● PROBLEM DETAILS
Your task is to return all of the entries below exactly, leaving out each picture.

● SUPPLIED RECORDS
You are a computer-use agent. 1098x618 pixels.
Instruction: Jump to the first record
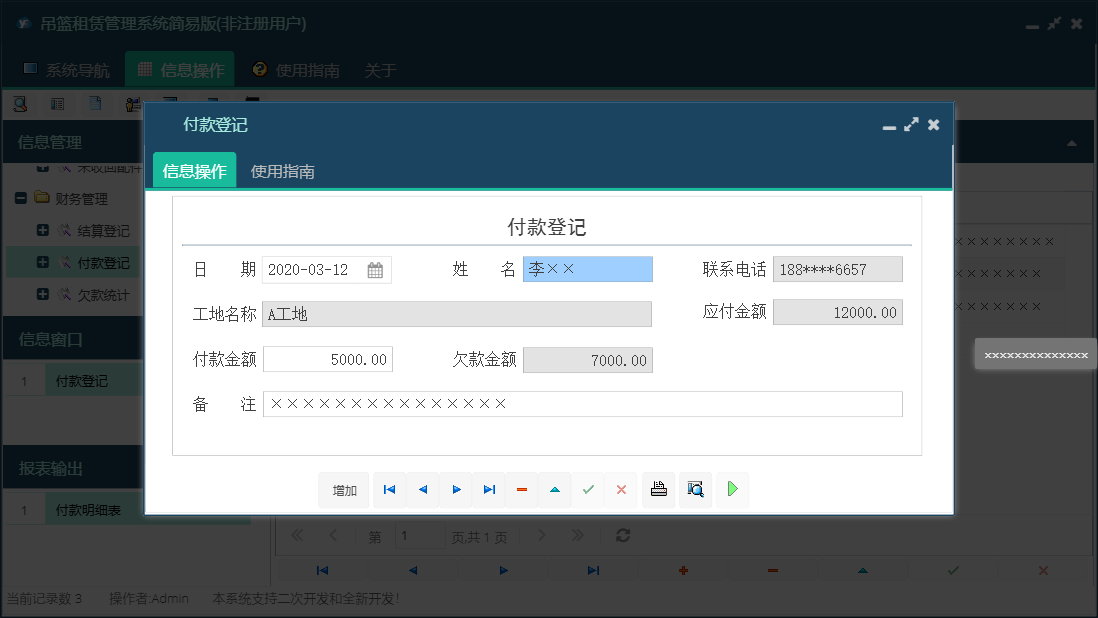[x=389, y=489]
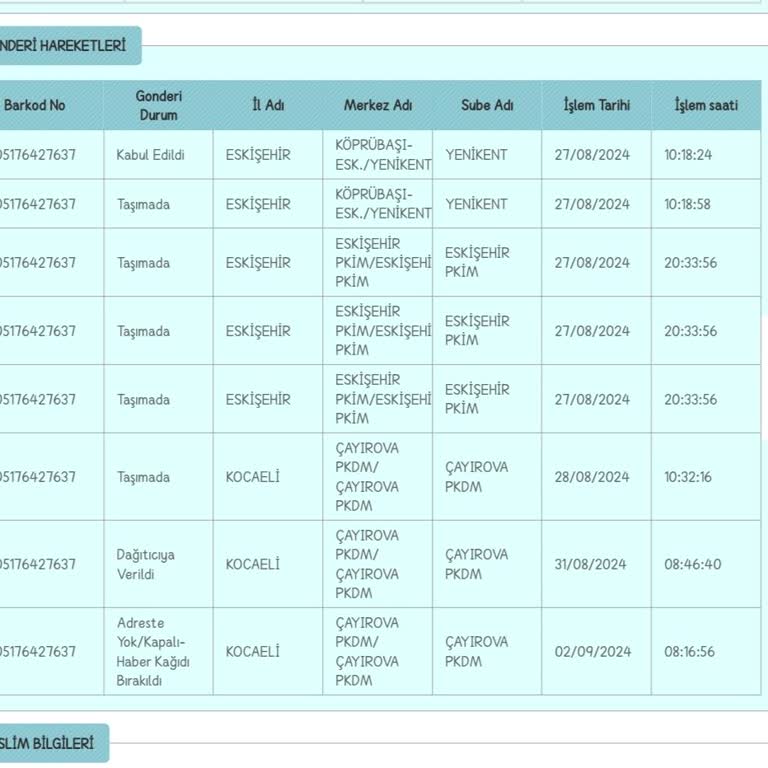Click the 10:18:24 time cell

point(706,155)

● PROBLEM SOLUTION
You are a computer-use agent. 1098x618 pixels.
Instruction: Jump to the first record
[x=389, y=489]
Click the 10:18:24 time cell

point(706,155)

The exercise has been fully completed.